Silicon Valley is built on the idea that life’s biggest problems can be solved through a little creative thinking and hard work. The overall culture across the startup ecosystem is one of youthful irreverence and invincibility.

I was recently catching up with an old friend who in many ways is emblematic of Silicon Valley. That’s why when he told me that he and his wife were planning to “freeze their stuff” and have kids via surrogate later in life, I was first shocked and then intrigued.

This friend, let’s call him John, is closing in on 30 and has been married for nearly a year. He currently works as a senior engineer at one of the largest, most successful companies in the Valley. Along the way he’s worked previously for Apple and has both founded his own startup and worked for those of others.

While John’s an engineer, he’s also athletic, charismatic, and would be considered good looking by most. In nearly every way, he’s much closer to the quarterback prom king than Rainman. So why is this healthy and otherwise normal guy taking such a radical approach to family planning?

“It’s the greatest hack of them all,” John said to me over beers. “I’m in my prime. If I can make some money and enjoy life now, I can focus on that later when I slow down. Besides, think about how much more wisdom I’ll have to pass along.” He also pointed out, in somewhat unprintable language, that his wife’s body would thank him for the spared burden of carrying and birthing a child.

I couldn’t fault him with the logic. I had also heard a similar call to embrace life now from life-hacker extraordinaire and entrepreneurial icon, Tim Ferris. Ferris, in his first bestselling book, The Four Hour Work Week, took mainstream the notion of working smarter not harder. One of the central tenants of the book is to find ways to take frequent mini-retirements throughout life rather than saving the down time for old age, when your body will have long ago declined.

» Excerpted records:
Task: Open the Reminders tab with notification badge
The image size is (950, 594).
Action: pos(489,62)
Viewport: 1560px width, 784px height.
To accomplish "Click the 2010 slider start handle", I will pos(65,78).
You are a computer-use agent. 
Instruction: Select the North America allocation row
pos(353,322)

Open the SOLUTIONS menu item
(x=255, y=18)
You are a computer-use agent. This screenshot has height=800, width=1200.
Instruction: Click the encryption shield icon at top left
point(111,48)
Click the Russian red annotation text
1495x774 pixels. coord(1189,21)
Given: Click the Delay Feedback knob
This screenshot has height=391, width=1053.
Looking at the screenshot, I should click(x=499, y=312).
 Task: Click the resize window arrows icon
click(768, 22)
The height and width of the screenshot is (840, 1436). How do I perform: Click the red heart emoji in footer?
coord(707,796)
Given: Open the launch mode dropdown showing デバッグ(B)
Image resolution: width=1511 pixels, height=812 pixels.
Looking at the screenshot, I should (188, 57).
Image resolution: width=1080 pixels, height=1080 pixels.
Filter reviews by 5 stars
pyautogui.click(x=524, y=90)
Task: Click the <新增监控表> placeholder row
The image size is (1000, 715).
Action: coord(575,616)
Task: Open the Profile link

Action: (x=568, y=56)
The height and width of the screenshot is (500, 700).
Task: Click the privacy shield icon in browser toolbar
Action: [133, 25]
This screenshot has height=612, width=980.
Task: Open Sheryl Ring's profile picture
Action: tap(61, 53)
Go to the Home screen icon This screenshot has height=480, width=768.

» Work request 1:
According to the Silicon Valley family-planning article, what is John's current job?
» Work request 2:
Write out the part of the Silicon Valley family-planning article between "This friend, let’s" and "to family planning?", inclusive.
» Work request 3:
Continue the Silicon Valley family-planning article after its last sentence.
The data has no role in this exercise.

» Task answer 1:
He is a senior engineer at one of the largest, most successful companies in the Valley.

» Task answer 2:
This friend, let’s call him John, is closing in on 30 and has been married for nearly a year. He currently works as a senior engineer at one of the largest, most successful companies in the Valley. Along the way he’s worked previously for Apple and has both founded his own startup and worked for those of others.

While John’s an engineer, he’s also athletic, charismatic, and would be considered good looking by most. In nearly every way, he’s much closer to the quarterback prom king than Rainman. So why is this healthy and otherwise normal guy taking such a radical approach to family planning?

» Task answer 3:
Ferris, who is unmarried, wrote a 2008 blog post titled How to Store Sperm in 4 Easy Steps – Just in Case. Not surprisingly based on his life stage, he banks more on the preventative insurance angle than does John. Ferris asks, “Why not do it? If you can afford it, it just seems like a no-brainer for bloodline and peace of mind. The potential downside of doing it (cost) is recoverable; the potential downside of not doing it is irreversible.”

There’s lots of things that could go wrong with John and his wife’s plan. Their frozen “stuff” may not survive the freezing process or they may not create viable embryos when combined in the future. Depending on the course life takes, the couple may not have the financial means or the even legal freedom to use a surrogate in the future.

Freezing one’s genetic material may be an insurance policy, but it’s an expensive and uncertain one (it can cost thousands up to tens of thousands of dollars).

It all comes back to the question of whether family-planning really is something to be hacked. We’ve learned enough to feel like masters of our universe. But this may go too far in suggesting that we know better than evolutionary biology and the thousands of generations that came before before.

The hacker and adventurer in me loves John’s take-no-prisoners attitude. I love the idea that the course of our lives is something we can dictate. I wish my friend and his wife the very best and recognize that in the end they are blessed to be in a position to choose.